— start of EXCERPTED PASSAGE —

[X86][MCA] Address the latest issues with MULX reported in PR51495.

It turns out that SchedWrite WriteIMulH was always assigned to the low half of
the result of a MULX (rather than to the high half).

To avoid confusion, this patch swaps the two MULX writes in the tablegen
definition of MULX32/64.  That way, write names better describe what they
actually refer to; this also avoids further complications if in future we decide
to reuse the same MulH writes to also model other scalar integer multiply
instructions.  I also had to swap the latency values for the two MULX writes to
make sure that the change is effectively an NFC. In fact, none of the existing
x86 tests were affected by this small refactoring.

This patch also fixes a bug in MCA: a wrong latency value was propagated for
instructions that perform multiple writes to a same register.  This last issue
was found by Roman while testing MULX on targets that define a different latency
for the Low/High part of the result.

Differential Revision: https://reviews.llvm.org/D108727
This commit is contained in:
Andrea Di Biagio 2021-08-25 21:34:35 +01:00
parent b475ce39e8
commit 4a5b191703
9 changed files with 56 additions and 41 deletions

View File

@ -288,6 +288,17 @@ void RegisterFile::addRegisterWrite(WriteRef Write,
// If this move has been eliminated, then method tryEliminateMoveOrSwap should
// have already updated all the register mappings.

— end of EXCERPTED PASSAGE —

DESCRIPTION OF THE TASK
Rewrite the part of the commit message that opens with "[X86][MCA] Address the" and closes with "the high half).", putting "lower half" in place of "low half". The entries that come next are material separate from the commit message.

— start of DATASET EXCERPTS —

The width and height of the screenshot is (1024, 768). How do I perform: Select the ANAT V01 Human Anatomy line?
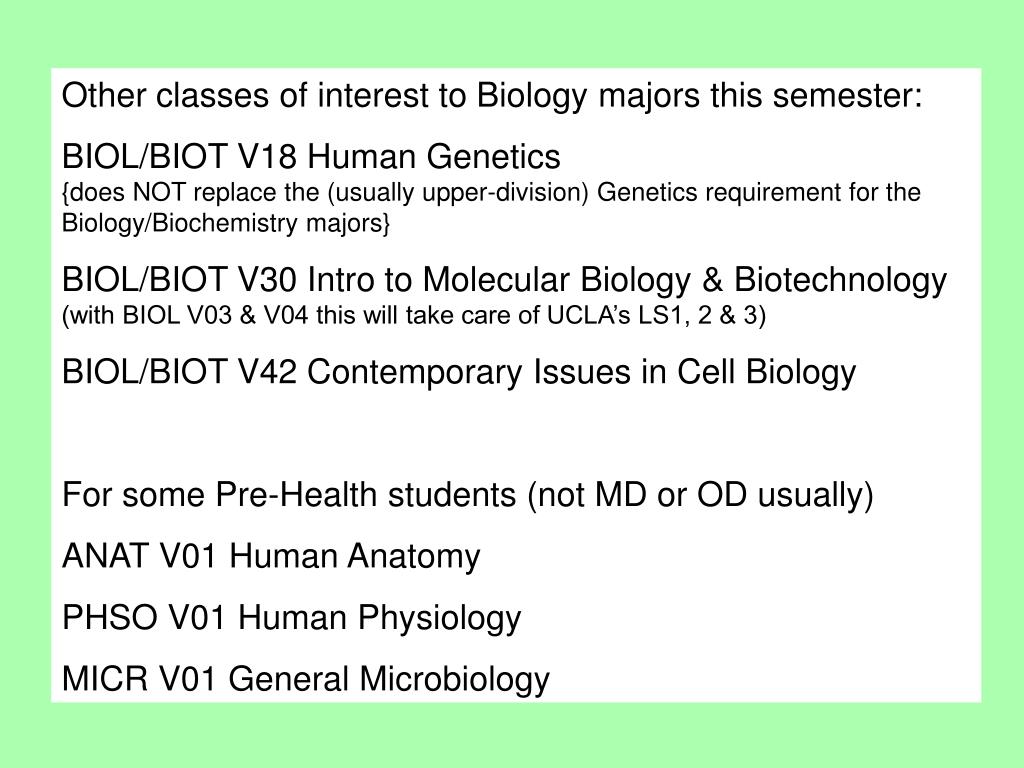pyautogui.click(x=271, y=556)
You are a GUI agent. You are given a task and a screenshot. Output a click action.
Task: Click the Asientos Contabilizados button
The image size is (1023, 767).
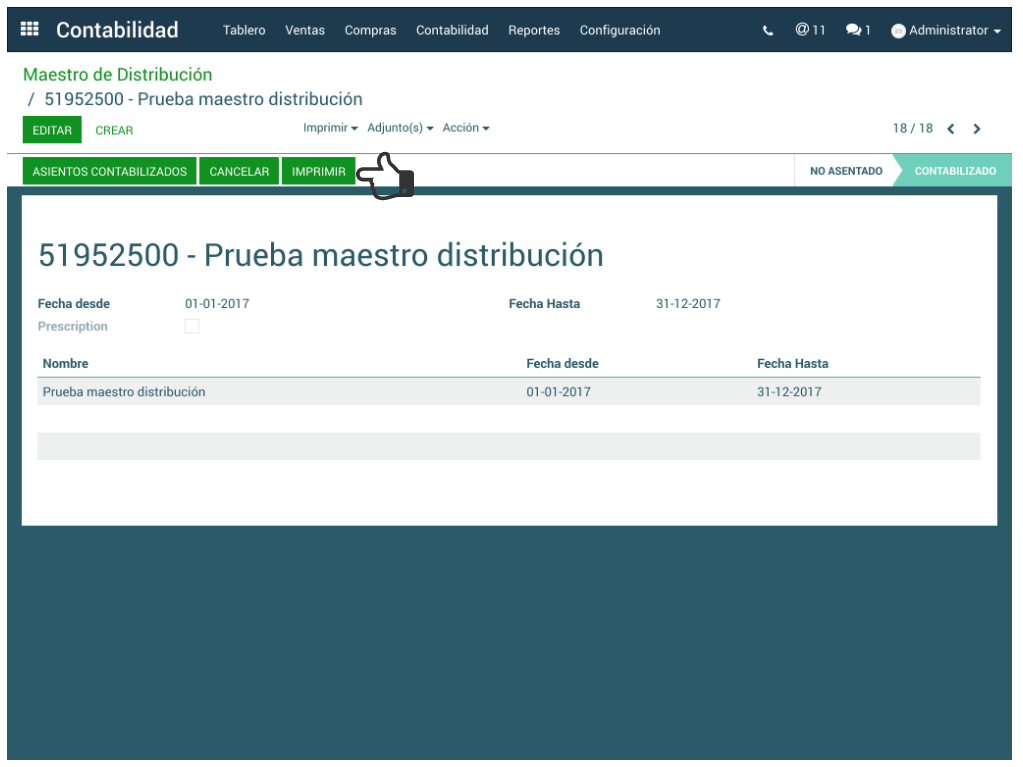pos(110,172)
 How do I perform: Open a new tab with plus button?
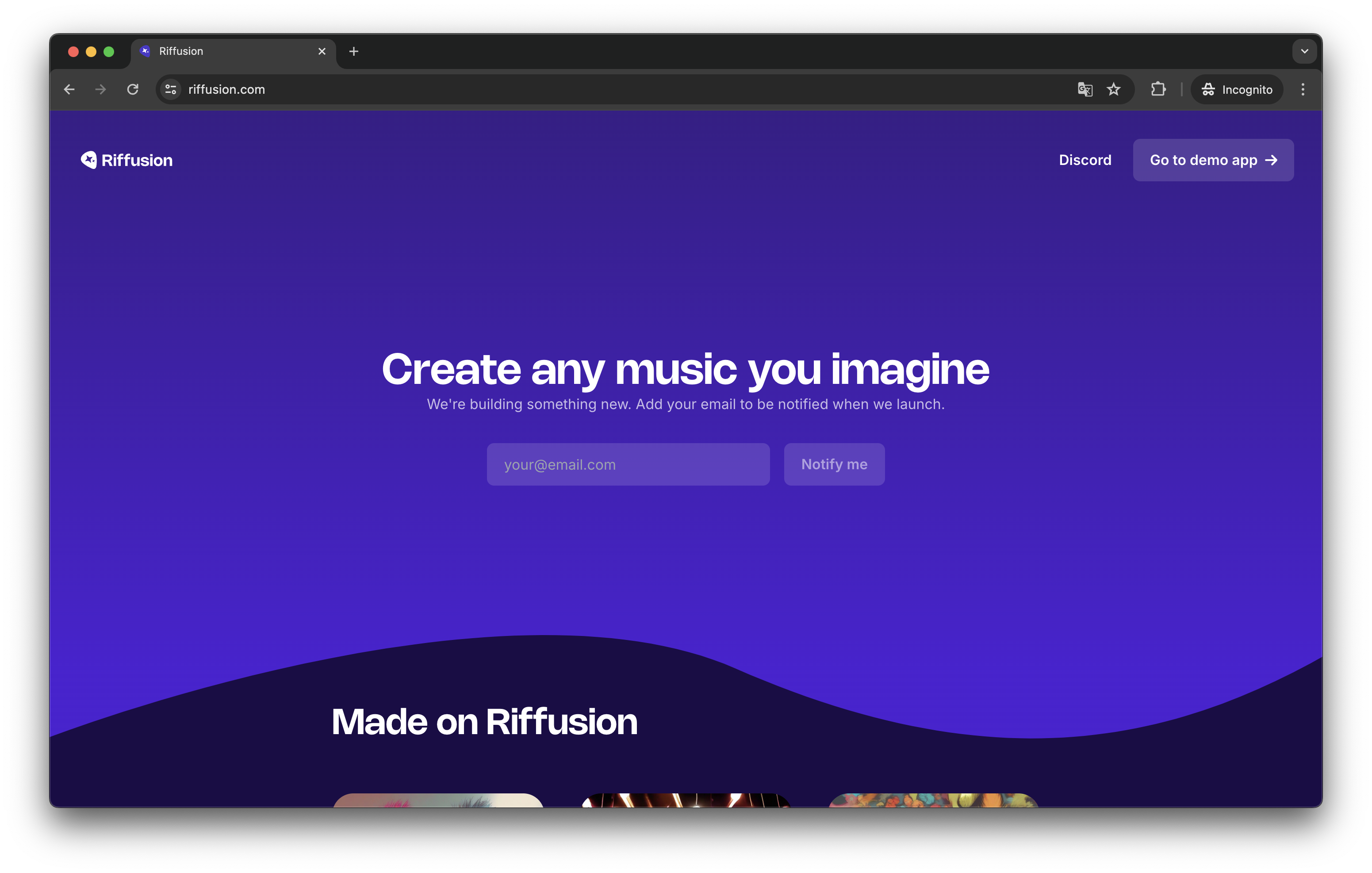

— end of DATASET EXCERPTS —

THE RESPONSE
[X86][MCA] Address the latest issues with MULX reported in PR51495.

It turns out that SchedWrite WriteIMulH was always assigned to the lower half of
the result of a MULX (rather than to the high half).